- MATERIAL FOR THIS EXERCISE -
════════════════
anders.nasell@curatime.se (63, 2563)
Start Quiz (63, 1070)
════════════════
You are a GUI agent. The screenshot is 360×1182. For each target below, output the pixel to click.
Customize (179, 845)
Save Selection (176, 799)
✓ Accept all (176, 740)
════════════════
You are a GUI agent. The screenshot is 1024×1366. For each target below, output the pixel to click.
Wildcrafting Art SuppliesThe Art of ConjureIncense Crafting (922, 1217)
════════════════
Among the records above, only the lines between the line holding "You are a GUI agent. The screenshot is 1024×1366." and the line holding "Wildcrafting Art SuppliesThe", inclusive, are to be output, exactly as written.

- COMPLETED TASK -
You are a GUI agent. The screenshot is 1024×1366. For each target below, output the pixel to click.
Wildcrafting Art SuppliesThe Art of ConjureIncense Crafting (922, 1217)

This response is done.